Multidimensional scaling of a high dimensional dataset We work with the data set baseball-2016 which contains information about the scores of baseball teams in USA in 2016.
Firstly, loading the file to R.
Here we need scaling as we have variables with different units and scales and we can see large difference between variables if we do not scale, the variable such as AB, can dominate the analysis.
In this part we performs a non-metric MDS with Minkowski distance=2 (set the method to “Minkowski”, and p = 2) of the data (numerical columns) into two dimensions. Also, we visualized the resulting observations in Plotly as a scatter plot in which observations are colored by League.
## initial value 19.856833
## iter 5 value 16.319153
## iter 10 value 16.046215
## final value 15.935476
## converged
The plot does not indicate specific boundry between two
leagues.
Based on the plot, it seems that V2 provides the best differention between leagues. For instance, if we consider decision boundry across y axis, AL(red points) can be seperatable.
In this section we are using Plotly to create a Shepard plot for the MDS performed.
We know that if all points are on the diagonal of the Shepard plot, it indicates that the MDS solution accurately preserves the original distance. And the further away each observation is from the diagonal, the harder it is for MDS to map it. Large scatter around the line suggests that original dissimilarities are not well preserved in the reduced number of dimensions.

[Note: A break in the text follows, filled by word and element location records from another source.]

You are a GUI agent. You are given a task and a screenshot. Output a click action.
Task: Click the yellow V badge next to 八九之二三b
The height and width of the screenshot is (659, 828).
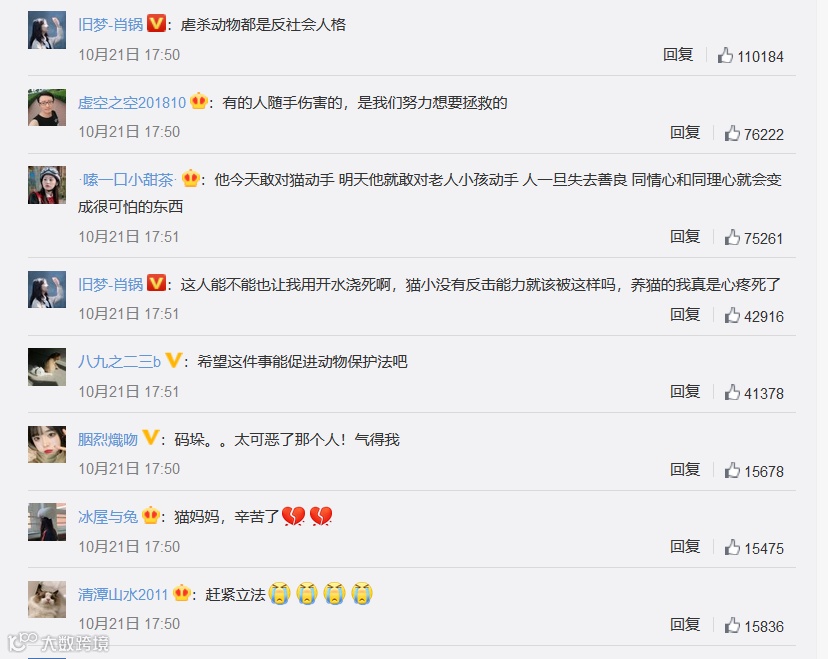tap(173, 360)
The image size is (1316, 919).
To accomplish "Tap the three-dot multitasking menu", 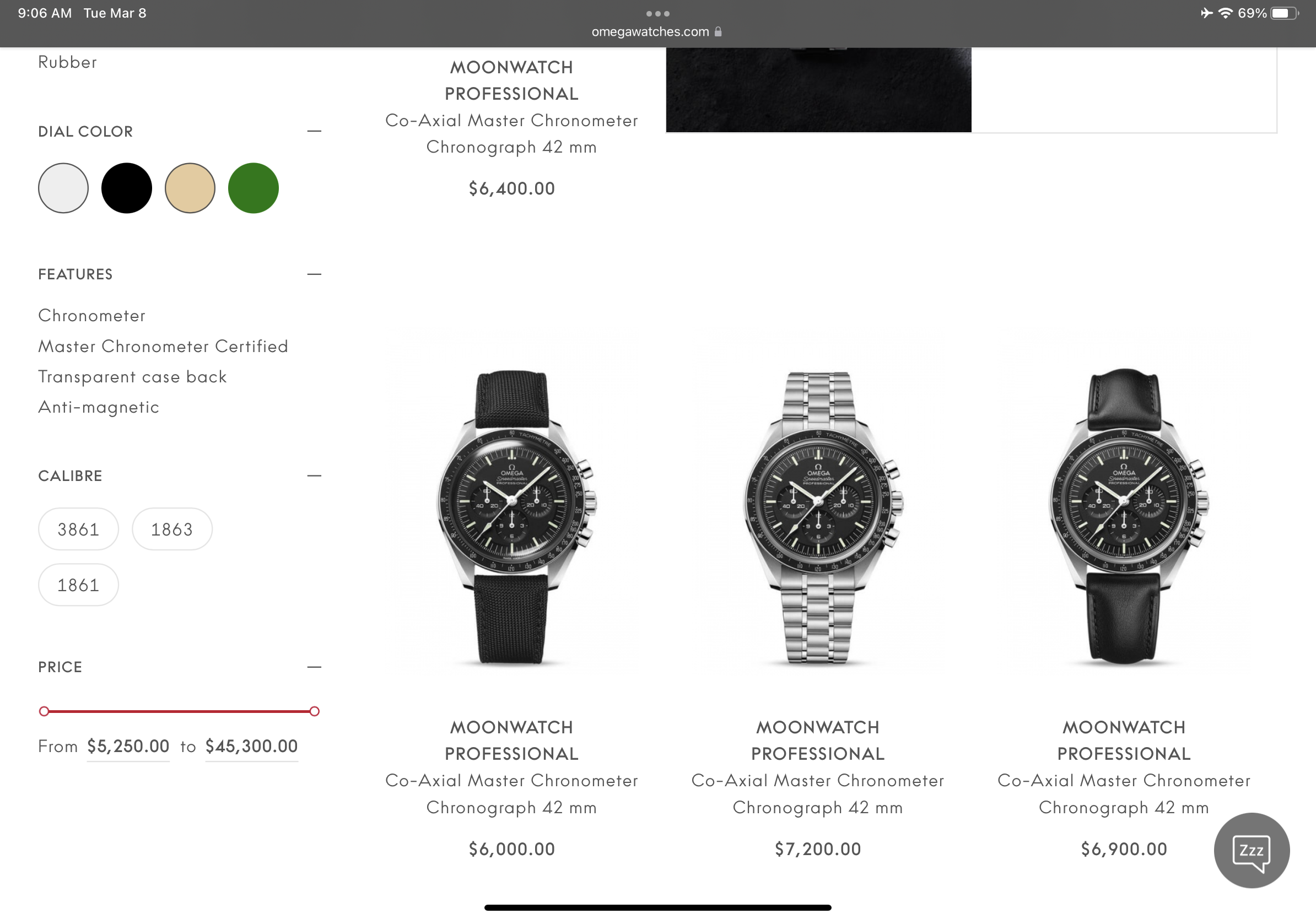I will [x=657, y=14].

For the MDS, were hard to map successfully the following pairs:
- Minnesota Twins and Aizona Diamondbacks - Oakland Athletics and
Milwaukee Brewers
Finally, We produce series of scatterplots in which we plot the MDS variable that was the best in the differentiation between the leagues in step 2 (due to our result, we selected “V2”), against all other numerical variables of the data. And, pick up two scatterplots that seem to show the strongest (positive or negative) connection between the variables. Based on the scatterplots, we think “HR” and “V2” has the strongest positive connection and “SH” and “V2” has the strongest negative connection. So, you can see these two plots below:
In baseball, a home run (abbreviated HR) is scored when the ball is hit in such a way that the batter is able to circle the bases and reach home plate safely in one play without any errors being committed by the defensive team. Home runs are among the most popular aspects of baseball and, as a result, prolific home run hitters are usually the most popular among fans and consequently the highest paid by teams.
“SH” typically stands for “Sacrifice Hit”. A sacrifice hit occurs when a batter intentionally bunts the ball in a way that advances one or more baserunners while allowing themselves to be tagged out. The primary purpose of a sacrifice hit is to advance runners to a better scoring position, often from first base to second base or from second base to third base. SH is a valuable tactic in scoring baseball because it helps teams advance runners into scoring position and create scoring opportunities, especially in critical game situations. It’s a tool for manufacturing runs and putting pressure on the opposing defense, contributing to a team’s overall offensive strategy. While not the primary method of scoring runs, SH plays a key role in achieving that objective, especially when runs are at a premium.
We chose V2 as we find that the teams in League AL tend to have higher values of “v2” compared to teams in the NL teams.
knitr::opts_chunk$set(echo = TRUE)
## Assignment2: Multidimensional scaling of a high-dimensional dataset
library(tidyr)
library(dplyr)
library(readxl)
library(plotly)
library(MASS)
# Part 1
baseball = read_excel("baseball-2016.xlsx",)
# Part 2
baseball.numeric= scale(baseball[,3:28])
d=dist(baseball.numeric, method = "minkowski", p=2)
res=isoMDS(d,k=2)
coords=res$points
coordsMDS=as.data.frame(coords)
coordsMDS$League=baseball$League
coordsMDS$name=baseball$Team
custom_colors <- c("red", "blue")
plot_ly(coordsMDS, x=~V1, y=~V2, color= ~League,type = "scatter",hovertext=~name,colors = custom_colors, mode = "markers")
sh <- Shepard(d, coords)
delta <-as.numeric(d)
D<- as.numeric(dist(coords))
n=nrow(coords)
index=matrix(1:n, nrow=n, ncol=n)
index1=as.numeric(index[lower.tri(index)])
n=nrow(coords)
index=matrix(1:n, nrow=n, ncol=n, byrow = T)
index2=as.numeric(index[lower.tri(index)])
plot_ly()%>%
add_markers(x=~delta, y=~D, hoverinfo = 'text',
text = ~paste('Obj1: ', coordsMDS$name[index1],
'<br> Obj 2: ', coordsMDS$name[index2]))%>%
#if nonmetric MDS inolved
add_lines(x=~sh$x, y=~sh$yf)
Baseball_new<-as.data.frame(baseball[,3:28])
Baseball_new$V2=coordsMDS$V2
# The strongest positive connection
p1 <- ggplot(Baseball_new)+aes(x=Baseball_new[,10],y=V2)+
geom_point(color = "darkblue")+
labs(x = colnames(Baseball_new)[10],y="V2", title ="Scatterplot:Strongest Positive Connection between Variables")
p1
# The strongest negative connection
p2 <- ggplot(Baseball_new)+aes(x=Baseball_new[,23],y=V2)+
geom_point(color = "darkgreen")+
labs(x = colnames(Baseball_new)[23],y="V2", title ="Scatterplot:Strongest Negative Connection between Variables")
p2